━━━━━ INPUT ROWS
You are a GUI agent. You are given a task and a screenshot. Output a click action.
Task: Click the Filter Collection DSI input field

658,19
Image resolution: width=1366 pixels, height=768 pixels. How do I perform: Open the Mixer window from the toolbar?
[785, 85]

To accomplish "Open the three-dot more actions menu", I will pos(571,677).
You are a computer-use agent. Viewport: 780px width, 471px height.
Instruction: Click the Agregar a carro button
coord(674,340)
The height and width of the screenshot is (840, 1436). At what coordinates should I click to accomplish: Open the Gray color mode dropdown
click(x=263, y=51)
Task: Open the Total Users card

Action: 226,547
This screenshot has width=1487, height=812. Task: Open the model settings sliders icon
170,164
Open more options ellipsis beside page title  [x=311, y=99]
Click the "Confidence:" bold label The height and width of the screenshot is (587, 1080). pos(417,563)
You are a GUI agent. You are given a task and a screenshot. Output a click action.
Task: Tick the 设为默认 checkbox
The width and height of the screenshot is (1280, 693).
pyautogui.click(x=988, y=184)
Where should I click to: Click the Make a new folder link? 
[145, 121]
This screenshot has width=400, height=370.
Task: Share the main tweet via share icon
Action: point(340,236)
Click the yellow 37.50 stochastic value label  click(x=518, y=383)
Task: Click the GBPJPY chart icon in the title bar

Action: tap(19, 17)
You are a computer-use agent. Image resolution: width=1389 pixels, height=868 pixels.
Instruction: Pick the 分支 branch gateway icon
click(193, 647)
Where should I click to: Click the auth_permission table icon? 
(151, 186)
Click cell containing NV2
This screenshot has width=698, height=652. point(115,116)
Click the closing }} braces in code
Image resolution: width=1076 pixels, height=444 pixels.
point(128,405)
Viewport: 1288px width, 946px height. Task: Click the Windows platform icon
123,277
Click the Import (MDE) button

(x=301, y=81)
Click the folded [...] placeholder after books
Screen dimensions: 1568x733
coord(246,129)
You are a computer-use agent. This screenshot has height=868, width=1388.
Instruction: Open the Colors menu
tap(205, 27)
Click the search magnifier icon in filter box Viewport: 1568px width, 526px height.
━━━━━━━━━━
» BRIEF: Please recast these rows as a numbered list, leaving out any blank lines.

» ANSWER TO THE EXERCISE:
1. You are a GUI agent. You are given a task and a screenshot. Output a click action.
2. Task: Click the Filter Collection DSI input field
3. 658,19
4. Image resolution: width=1366 pixels, height=768 pixels. How do I perform: Open the Mixer window from the toolbar?
5. [785, 85]
6. To accomplish "Open the three-dot more actions menu", I will pos(571,677).
7. You are a computer-use agent. Viewport: 780px width, 471px height.
8. Instruction: Click the Agregar a carro button
9. coord(674,340)
10. The height and width of the screenshot is (840, 1436). At what coordinates should I click to accomplish: Open the Gray color mode dropdown
11. click(x=263, y=51)
12. Task: Open the Total Users card
13. Action: 226,547
14. This screenshot has width=1487, height=812. Task: Open the model settings sliders icon
15. 170,164
16. Open more options ellipsis beside page title  [x=311, y=99]
17. Click the "Confidence:" bold label The height and width of the screenshot is (587, 1080). pos(417,563)
18. You are a GUI agent. You are given a task and a screenshot. Output a click action.
19. Task: Tick the 设为默认 checkbox
20. The width and height of the screenshot is (1280, 693).
21. pyautogui.click(x=988, y=184)
22. Where should I click to: Click the Make a new folder link? 
23. [145, 121]
24. This screenshot has width=400, height=370.
25. Task: Share the main tweet via share icon
26. Action: point(340,236)
27. Click the yellow 37.50 stochastic value label  click(x=518, y=383)
28. Task: Click the GBPJPY chart icon in the title bar
29. Action: tap(19, 17)
30. You are a computer-use agent. Image resolution: width=1389 pixels, height=868 pixels.
31. Instruction: Pick the 分支 branch gateway icon
32. click(193, 647)
33. Where should I click to: Click the auth_permission table icon? 
34. (151, 186)
35. Click cell containing NV2
36. This screenshot has width=698, height=652. point(115,116)
37. Click the closing }} braces in code
38. Image resolution: width=1076 pixels, height=444 pixels.
39. point(128,405)
40. Viewport: 1288px width, 946px height. Task: Click the Windows platform icon
41. 123,277
42. Click the Import (MDE) button
43. (x=301, y=81)
44. Click the folded [...] placeholder after books
45. Screen dimensions: 1568x733
46. coord(246,129)
47. You are a computer-use agent. This screenshot has height=868, width=1388.
48. Instruction: Open the Colors menu
49. tap(205, 27)
50. Click the search magnifier icon in filter box Viewport: 1568px width, 526px height.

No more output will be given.